“Bu gece Plüton ve Neptün, Uranüs ile hizalanıyor. Bu, dokuz gezegenin hizalanmasının ilk aşaması olacak ve tam bir güneş tutulmasıyla sonuçlanacak. Bu sadece 5.000 yılda bir gerçekleşir.”
Bu Lara Croft. Tomb Raider’da böyle bir sahne vardı. 2001 yapımı bu filmde dokuz gezegenden söz ediyorlardı, çünkü 2006’ya kadar Plüton hala bir gezegen olarak kabul ediliyordu. Filmler bize yıllardır aynı şeyi söylüyor: Gezegenler tek bir çizgi üzerinde dizildiğinde, dünyada olağanüstü olaylar yaşanacak…” Ve işte bu filmde “gezegenler hizalanacak” deniyordu. Ve gezegenler hizalanmaya başladıkça…
Yoksa!
Son günlerde sosyal medyada buna benzer onlarca teori görmüşsünüzdür. 25 Ocak’ta 6 gezegen sıraya dizilecek diyenler de var; 28 Şubat’ta 7 gezegen hizalanacak diyenler de… Önce size kısa cevabı vereyim. Sonra bu gibi tartışmalar çıktığında bakabileceğiniz iki tane çok net kaynak paylaşacağım. Bunları nasıl kullanacağınızı da adım adım göstereceğim.
- Yarın şafak vakti dünyanın sonu gelecek!
Kısa cevap şu: Dünyanın sonu gelmeyecek! Ama her iki tarihte görünecek gezegen sayısı doğru. Yani Ocak sonunda 6 gezegen, Şubat sonunda 7 gezegen göreceğiz. Biz uzay meraklıları için gerçekten de muhteşem geceler var önümüzde. Gezegenlerin geçit törenine tanık olacağız. Yanlış olan şey, bunların böyle ip gibi dizileceğinin zannedilmesi.

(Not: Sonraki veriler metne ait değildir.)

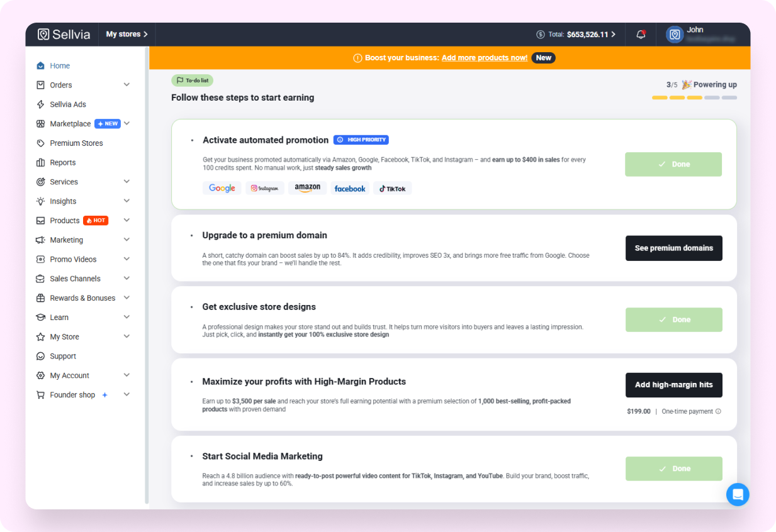Image resolution: width=776 pixels, height=532 pixels.
Task: Expand the Orders sidebar section
Action: pos(127,85)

Böyle tam ip gibi dizilmeleri imkansız çünkü yörünge düzlemleri birbirinden farklı. Tam değil de 1.8° farkı bile “aynı” kabul etsek, sekiz gezegen ortalama olarak her 396 milyar yılda bir hizalanabilir. Güneşimizin 4,6 milyar yaşında olduğunu ve sadece 5 – 6 milyar yıl ömrü kaldığını düşünürsek bu olayın bile hiçbir zaman gerçekleşmeyeceğini söyleyebiliriz. Güneş sisteminin en heyecanlı yılları gezegenlerin oluştuğu o ilk yıllar ve Güneş’in kırmızı bir deve dönüşüp Merkür ve Venüs’ü yutarak Dünya’nın yörüngesine ulaşacak kadar büyüyeceği son yıllar olacak.
Şu anda onun ömrünün ortalarına yaklaşıyoruz. Peki gökyüzünde meydana gelen şey ne? Gelin sizi Güneş Sistemi’nde sanal bir yolculuğa çıkarıp göstereyim.
Burada sanal ortamda gezegenlerin Güneş çevresindeki yörüngelerini görebilirsiniz. Az önce de söylediğim gibi yörünge düzlemleri birbirinden farklı. Aynı gibi görünüyorlar, ancak küçük açısal farklılıklar var. Uzaklarda gördüğünüz büyük açısal farklılığa sahip düzlem artık bir cüce gezegen olarak kabul edilen Plüton’un yörüngesi. Peki sisteme yukarıdan baktığımızda bir şey dikkatinizi çekiyor mu? Dünya’nın konumunda kollarımı iki yana açarsam, yani 180 derecelik bir bakış açısıyla bakarsam biri hariç tüm gezegenleri görebiliyorum. Güneş ve Merkür arkamda kalıyor ama diğer gezegenler yörünge düzlemlerinin bir tarafında toplanmış gibi. Bu açıdan bakınca hiçbiri birbiriyle hizalı değil. Tek özellikleri, Güneş’in bir tarafında toplanmış olmaları. Ama Dünya’dan baktığımızda yaklaşık aynı hizada ve aynı anda görebildiğimizi fark ediyoruz. Hayali bir yayın üzerinde hizalanmışlar gibi. Bunlardan en parlağı Venüs. Şu anda Mars da konumu itibariyle Dünya’ya en yakın olduğu anlardan birinde. Dolayısıyla onu da geceleri Güneş’in ışıklarını kızılımsı bir şekilde yansıtırken görebiliriz. Sistemimizin en büyük gezegenleri Jüpiter ve Satürn de bazı uydularıyla birlikte görünür durumda. Uranüs ve Neptün bizden çok uzakta oldukları için ancak dürbün ya da teleskop yardımıyla görünebiliyor. Ama hepsinin de orada olduklarını biliyoruz. İnsanlar hizalanmadan bahsettiklerinde, gezegenlerin bizim bakış açımıza göre mükemmel bir şekilde hizalanması yerine, gökyüzünün aynı bölgesinde olmasından bahsediyorlar; ve o yüzden buna daha doğru bir ifadeyle “gezegen geçidi” de deniyor.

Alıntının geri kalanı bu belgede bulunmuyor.